=== Dataset entries ===

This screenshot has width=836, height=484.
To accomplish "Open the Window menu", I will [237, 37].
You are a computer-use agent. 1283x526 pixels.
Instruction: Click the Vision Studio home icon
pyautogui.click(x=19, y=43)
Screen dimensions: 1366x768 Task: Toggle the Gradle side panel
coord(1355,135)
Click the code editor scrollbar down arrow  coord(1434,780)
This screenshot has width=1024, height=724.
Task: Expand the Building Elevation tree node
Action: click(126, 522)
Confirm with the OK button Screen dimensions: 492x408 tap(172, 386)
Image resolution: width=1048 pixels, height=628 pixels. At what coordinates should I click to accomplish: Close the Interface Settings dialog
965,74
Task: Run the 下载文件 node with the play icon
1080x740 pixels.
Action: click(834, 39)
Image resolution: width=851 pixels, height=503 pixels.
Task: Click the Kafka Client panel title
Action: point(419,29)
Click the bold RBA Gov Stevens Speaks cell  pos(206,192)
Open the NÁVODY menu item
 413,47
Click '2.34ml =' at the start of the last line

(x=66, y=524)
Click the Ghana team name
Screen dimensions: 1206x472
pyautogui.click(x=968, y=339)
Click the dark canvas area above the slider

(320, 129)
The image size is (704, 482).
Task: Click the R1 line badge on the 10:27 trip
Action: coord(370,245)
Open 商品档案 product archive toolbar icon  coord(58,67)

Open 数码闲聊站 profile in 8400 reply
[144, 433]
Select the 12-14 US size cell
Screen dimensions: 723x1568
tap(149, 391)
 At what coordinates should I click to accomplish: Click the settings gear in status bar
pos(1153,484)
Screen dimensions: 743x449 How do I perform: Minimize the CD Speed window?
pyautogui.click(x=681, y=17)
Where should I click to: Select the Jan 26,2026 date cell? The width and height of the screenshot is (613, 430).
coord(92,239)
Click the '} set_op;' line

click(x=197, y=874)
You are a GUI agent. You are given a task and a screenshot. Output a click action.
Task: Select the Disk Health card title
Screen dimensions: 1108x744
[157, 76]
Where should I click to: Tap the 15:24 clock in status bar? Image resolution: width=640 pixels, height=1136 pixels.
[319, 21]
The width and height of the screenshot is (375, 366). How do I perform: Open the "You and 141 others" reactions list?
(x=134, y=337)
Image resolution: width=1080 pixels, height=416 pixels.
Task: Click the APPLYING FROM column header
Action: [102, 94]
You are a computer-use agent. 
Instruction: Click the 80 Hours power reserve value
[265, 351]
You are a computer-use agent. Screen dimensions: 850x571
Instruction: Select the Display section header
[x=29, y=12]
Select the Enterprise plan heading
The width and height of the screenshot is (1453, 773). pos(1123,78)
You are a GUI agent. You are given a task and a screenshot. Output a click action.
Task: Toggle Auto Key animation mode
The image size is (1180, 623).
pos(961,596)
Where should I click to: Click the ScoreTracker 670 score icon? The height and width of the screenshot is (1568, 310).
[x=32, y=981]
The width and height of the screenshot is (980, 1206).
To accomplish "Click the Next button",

===

◆ Assignment
Your response should consist of the full listing, exactly as written.

◆ Your response
This screenshot has width=836, height=484.
To accomplish "Open the Window menu", I will [237, 37].
You are a computer-use agent. 1283x526 pixels.
Instruction: Click the Vision Studio home icon
pyautogui.click(x=19, y=43)
Screen dimensions: 1366x768 Task: Toggle the Gradle side panel
coord(1355,135)
Click the code editor scrollbar down arrow  coord(1434,780)
This screenshot has width=1024, height=724.
Task: Expand the Building Elevation tree node
Action: click(126, 522)
Confirm with the OK button Screen dimensions: 492x408 tap(172, 386)
Image resolution: width=1048 pixels, height=628 pixels. At what coordinates should I click to accomplish: Close the Interface Settings dialog
965,74
Task: Run the 下载文件 node with the play icon
1080x740 pixels.
Action: click(834, 39)
Image resolution: width=851 pixels, height=503 pixels.
Task: Click the Kafka Client panel title
Action: point(419,29)
Click the bold RBA Gov Stevens Speaks cell  pos(206,192)
Open the NÁVODY menu item
 413,47
Click '2.34ml =' at the start of the last line

(x=66, y=524)
Click the Ghana team name
Screen dimensions: 1206x472
pyautogui.click(x=968, y=339)
Click the dark canvas area above the slider

(320, 129)
The image size is (704, 482).
Task: Click the R1 line badge on the 10:27 trip
Action: coord(370,245)
Open 商品档案 product archive toolbar icon  coord(58,67)

Open 数码闲聊站 profile in 8400 reply
[144, 433]
Select the 12-14 US size cell
Screen dimensions: 723x1568
tap(149, 391)
 At what coordinates should I click to accomplish: Click the settings gear in status bar
pos(1153,484)
Screen dimensions: 743x449 How do I perform: Minimize the CD Speed window?
pyautogui.click(x=681, y=17)
Where should I click to: Select the Jan 26,2026 date cell? The width and height of the screenshot is (613, 430).
coord(92,239)
Click the '} set_op;' line

click(x=197, y=874)
You are a GUI agent. You are given a task and a screenshot. Output a click action.
Task: Select the Disk Health card title
Screen dimensions: 1108x744
[157, 76]
Where should I click to: Tap the 15:24 clock in status bar? Image resolution: width=640 pixels, height=1136 pixels.
[319, 21]
The width and height of the screenshot is (375, 366). How do I perform: Open the "You and 141 others" reactions list?
(x=134, y=337)
Image resolution: width=1080 pixels, height=416 pixels.
Task: Click the APPLYING FROM column header
Action: [102, 94]
You are a computer-use agent. 
Instruction: Click the 80 Hours power reserve value
[265, 351]
You are a computer-use agent. Screen dimensions: 850x571
Instruction: Select the Display section header
[x=29, y=12]
Select the Enterprise plan heading
The width and height of the screenshot is (1453, 773). pos(1123,78)
You are a GUI agent. You are given a task and a screenshot. Output a click action.
Task: Toggle Auto Key animation mode
The image size is (1180, 623).
pos(961,596)
Where should I click to: Click the ScoreTracker 670 score icon? The height and width of the screenshot is (1568, 310).
[x=32, y=981]
The width and height of the screenshot is (980, 1206).
To accomplish "Click the Next button",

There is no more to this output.